Cough Suppressant Tames Type 2 Diabetes

Medicinal Chemistry: Ingredient in over-the-counter medicine blocks receptor on insulin-producing pancreatic cells

by Elizabeth K. Wilson
March 19, 2015 | A version of this story appeared in Volume 93, Issue 12

Laser scanning microscopy images of human islet cells.
Credit: Alena Welters, Institute of Metabolic Physiology, Heinrich-Heine-U Düsseldorf/Nature Medicine
When treated only with cytokines (left), islet cells from a human with type 2 diabetes die (red). When additionally treated with a metabolite of dextromethorphan (right), more islet cells survive.

A new study suggests that the over-the-counter cough suppressant dextromethorphan and compounds like it could boost the effectiveness of current treatments for type 2 diabetes (Nat. Med. 2015, DOI:10.1038/nm.3822).

These molecules block glutamate receptors—otherwise known as NMDA receptors—typically found on nerve cells, where they’re involved in numerous functions, including nervous system development and cognition. The receptors also exist in pancreatic cell clusters known as islets. But NMDA receptors’ function there has remained mysterious.

Type 2 diabetes, a condition characterized by glucose intolerance and inadequate insulin production, affects millions of adults. Various drugs can treat the disease, but they can cause hypoglycemia and other problems, and they don’t halt progressive damage of islet cells.

Now, an international team led by Eckhard Lammert, a professor at Heinrich Heine University and the German Diabetes Center, both in Düsseldorf, Germany, has discovered a significant link between NMDA receptors and islet cell function.

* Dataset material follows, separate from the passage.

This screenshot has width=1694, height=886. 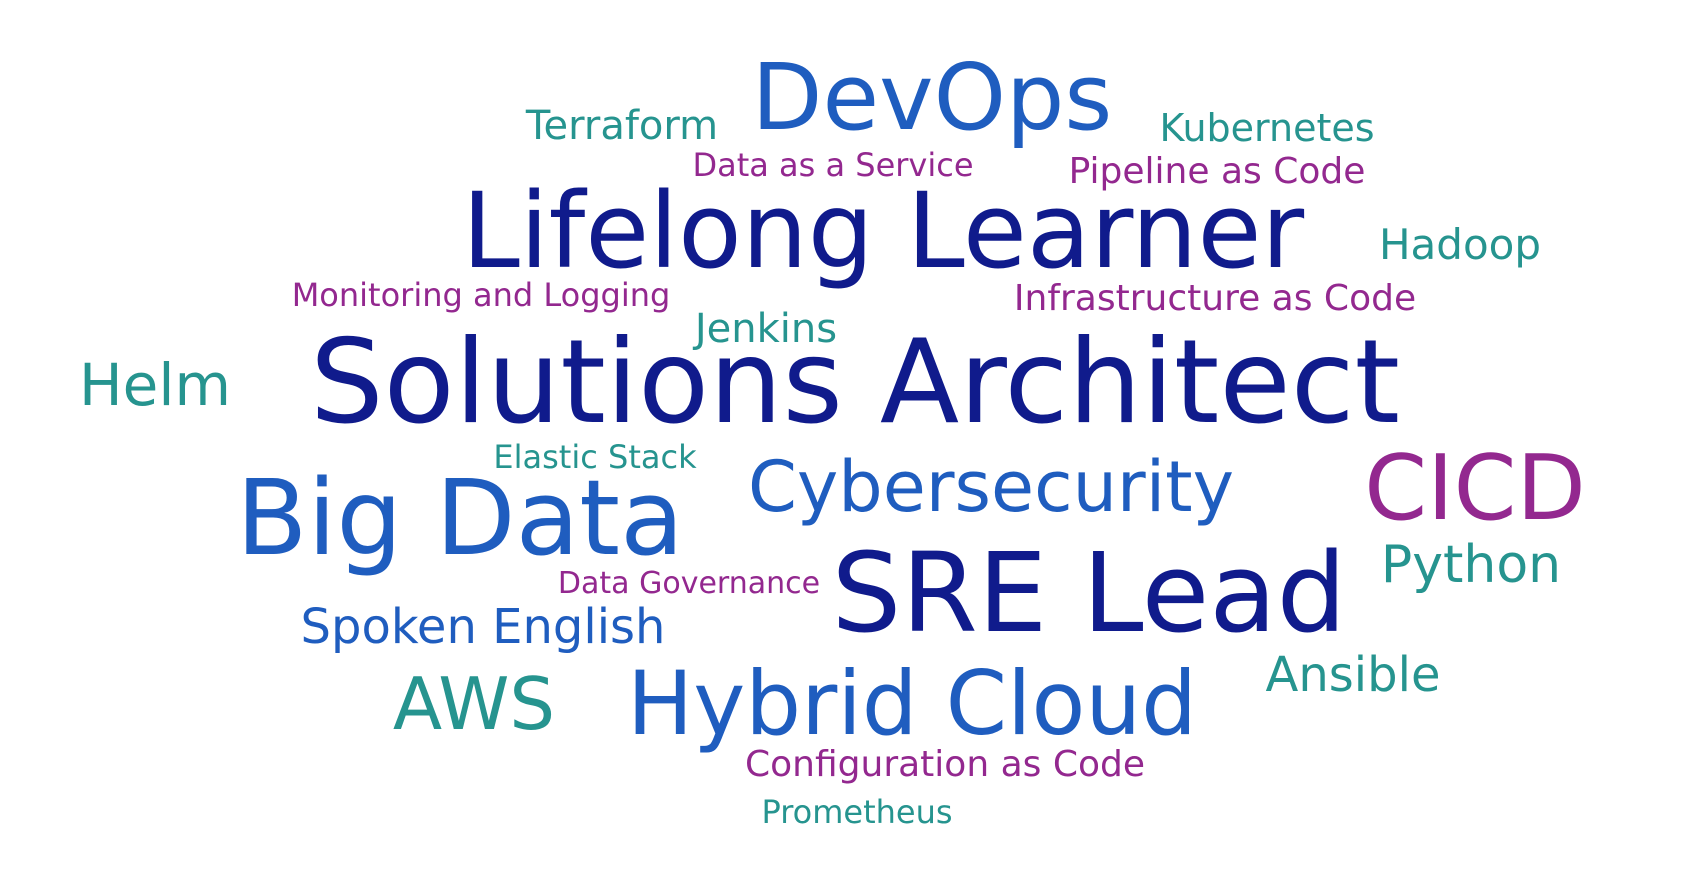 I want to click on word-cybersecurity: Cybersecurity, so click(x=991, y=487).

The group exposed cultures of islet cells from both mice and humans with type 2 diabetes to small signaling proteins called cytokines, causing islet cell damage and death. But when the islets were also treated with a metabolite of dextromethorphan—also an NMDA receptor blocker—many more islet cells survived.

Lammert’s team also found that long-term treatment with dextromethorphan helped control blood glucose concentrations in mice engineered to develop type 2 diabetes.

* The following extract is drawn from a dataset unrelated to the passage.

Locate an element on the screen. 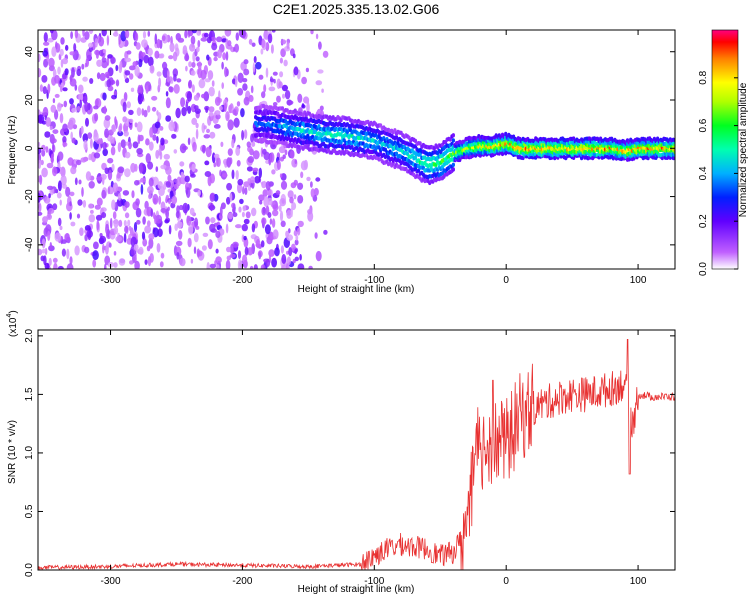  x-tick-label: 0 is located at coordinates (506, 582).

Finally, the group conducted a human clinical trial of 20 patients. Those who took dextromethorphan showed improved glucose tolerance and enhanced glucose-stimulated blood insulin concentrations.

Patrik Rorsman, a professor at Oxford Centre for Diabetes, Endocrinology & Metabolism, calls the work “newsworthy and noteworthy” and says the NMDA receptor-diabetes connection is “an interesting and unexpected mechanism.”